With those memories stirring in her that morning, she had pulled him close and woken him with a kiss, a kiss which he had returned and responded to. For some blissful moments she had felt at one with him, both remembering, both close, both feeling -- until, with his increasing pressure against her, she realized that he thought she had changed her mind. For an instant she’d felt betrayal in that gentle thrusting pressure, a betrayal that made her want to cry in frustration. Surely he could understand that she wanted to be close without wanting that? As quickly she pushed away her irritation with him, feeling angry with herself instead. She knew this path so well, and its inevitable end. Why did she insist each time on setting out upon it, believing that it could be enjoyed without leading to its unwanted destination?

She’d pushed him gently away, rolled over to turn her back, and then drawn his arm around her.

“I’m sorry, Henri.”

She could feel him pressed against her back, but he was still now. He did not reply.

She put his hand to her lips and kissed it. “I’m so sorry. I can’t have it happen again this year.”

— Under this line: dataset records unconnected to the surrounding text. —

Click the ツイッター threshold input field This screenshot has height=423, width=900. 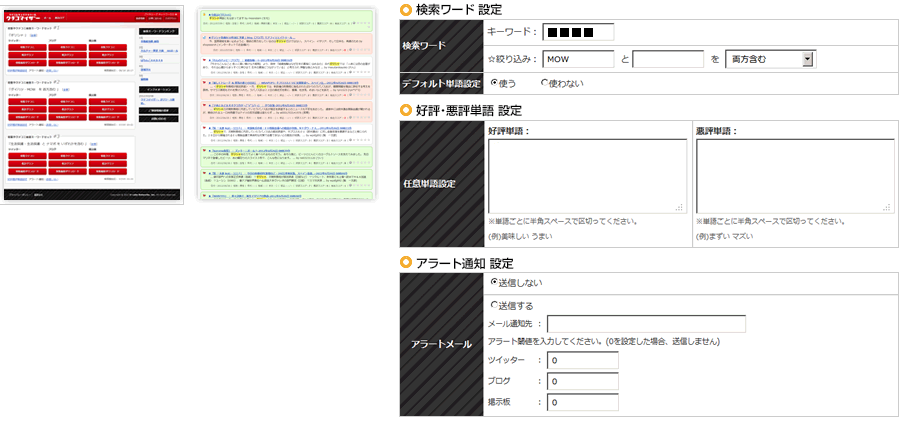click(x=582, y=360)
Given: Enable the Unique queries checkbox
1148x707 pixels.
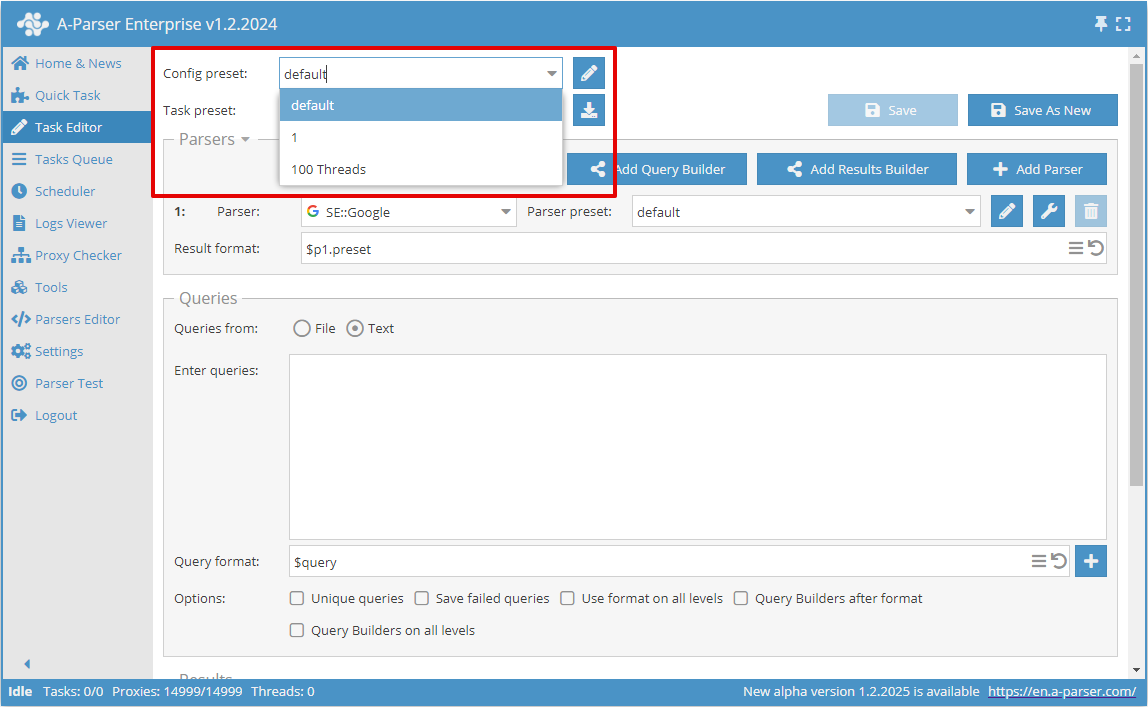Looking at the screenshot, I should (297, 597).
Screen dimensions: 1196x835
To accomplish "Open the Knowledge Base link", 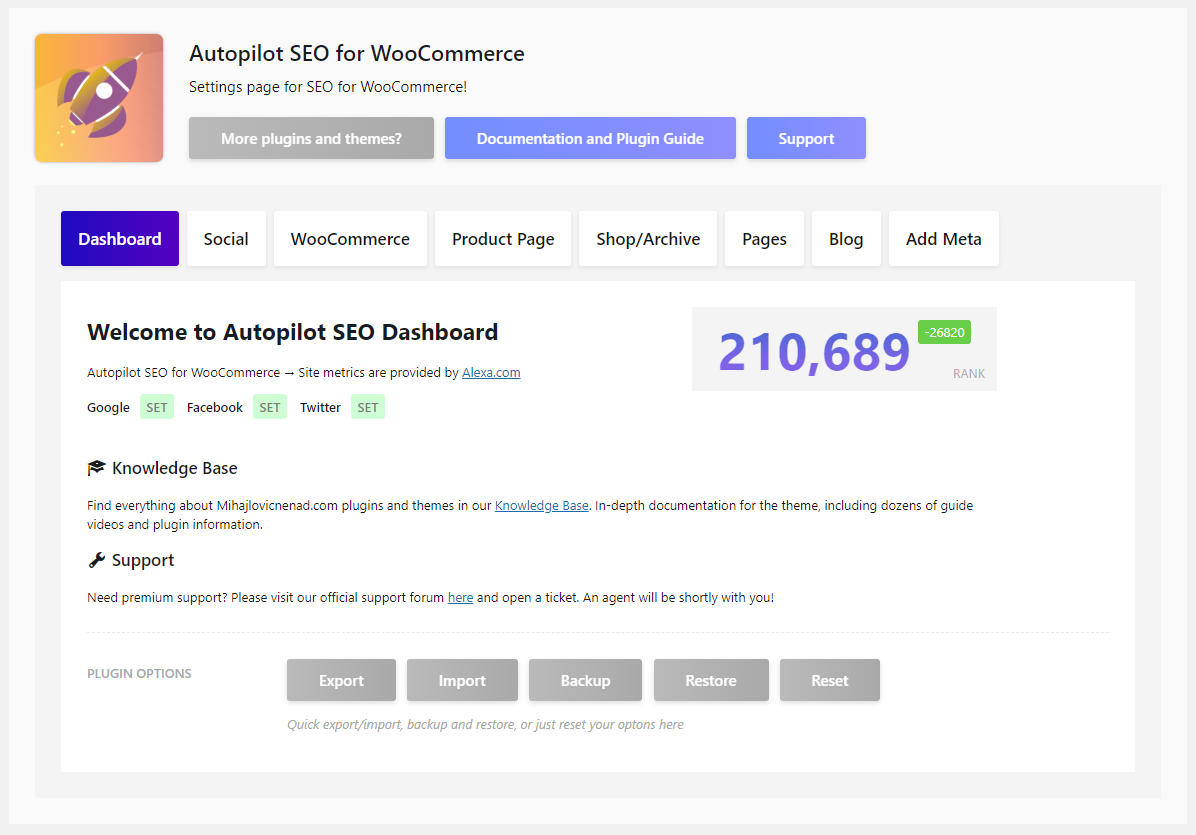I will click(541, 505).
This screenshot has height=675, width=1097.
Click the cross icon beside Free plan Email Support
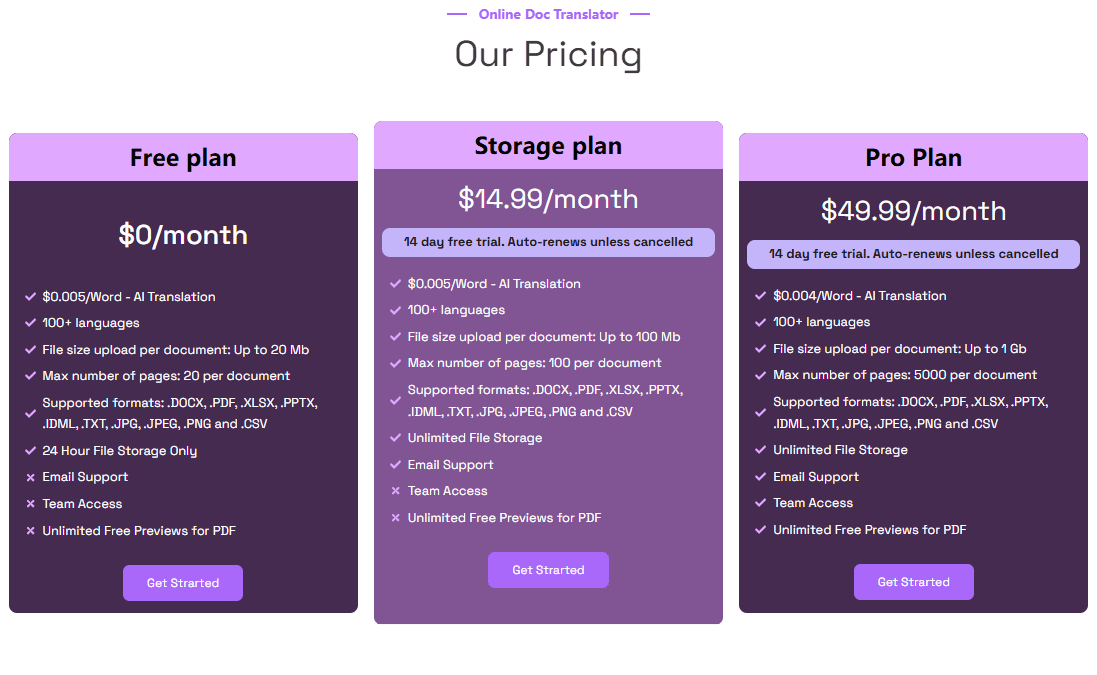click(30, 477)
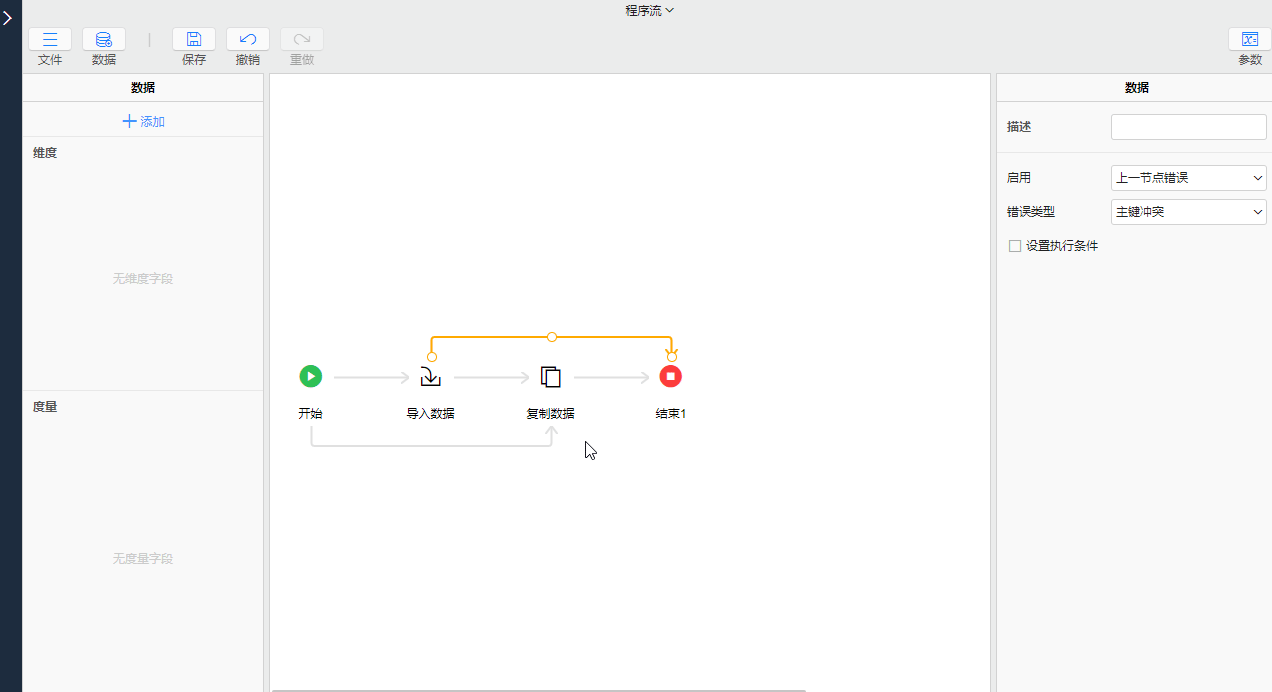Viewport: 1272px width, 692px height.
Task: Open the 启用 dropdown
Action: tap(1188, 178)
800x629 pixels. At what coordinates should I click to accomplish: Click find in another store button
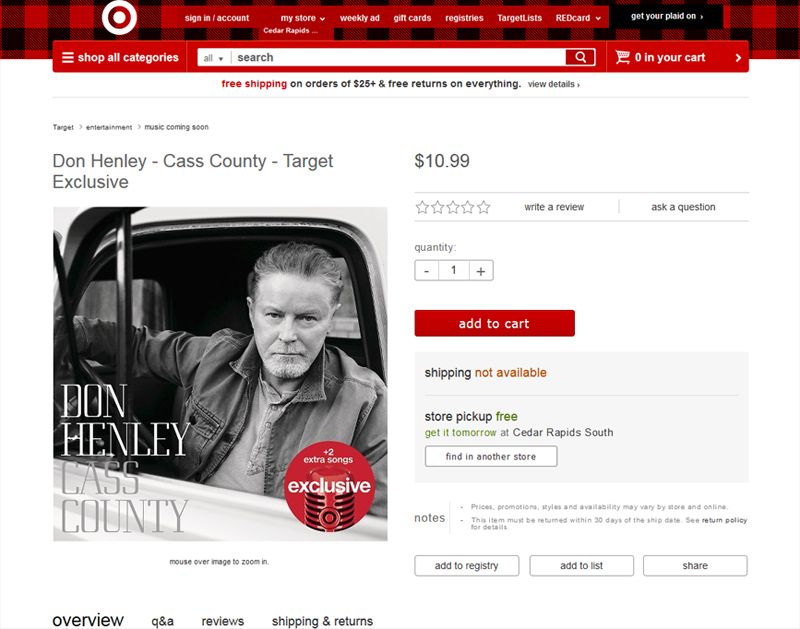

Still no words. Then a gentle kiss on the back of her neck, and she felt him throw off the bedclothes and get out of bed. She knew he must be angry with her, must think her a teasing woman to have pulled him close and yet not wanted it -- not wanted what he wanted. Tears were misting her vision and she blinked them away. She did want him, and she wished there was some way to express that feeling to him in a way that would not cause him more frustration. And yet more than anything she wanted to avoid what had happened last year. Last year, in the month before his reserve duty she had given herself entirely over to her feelings. And what had followed? The loneliness of fatigue and nausea during four seemingly endless weeks of Henri’s absence. And two months later, the long night of cramps and blood and sobbing on Henri’s shoulder as that child, whose arrival she had half-resented until it was torn from her, was lost.

She had three precious children, the sounds of whose breakfast were just audible from downstairs. Three children God had given her to raise and all the cares and duties that went with them. Surely at thirty-seven He didn’t ask her to risk fear and pain and heartbreak again. She was too old. And so the image of Captain Fournier and his uniform and his mustache and the way he looked at Mademoiselle Philomene Mertens must be put from her mind.

Read the rest of the section on the novel's website.

2 comments:

Brandon said...

Very excited to read it!

mandamum said...

Yay! This is why I love November. What a great idea for a grey month.

Unrelated, except that it was inspired by the nearness of the centennial of the war's beginning: The Circe Institute has a podcast on "Hemingway, Waugh, and the unraveling of western culture" that I think you guys might find interesting. It's a conversation about Brideshead Revisited, The Sun Also Rises, the "long 19th Century" and whether people know/expect things to have meaning. The focus on WWI as an epoch-marker made me think of you.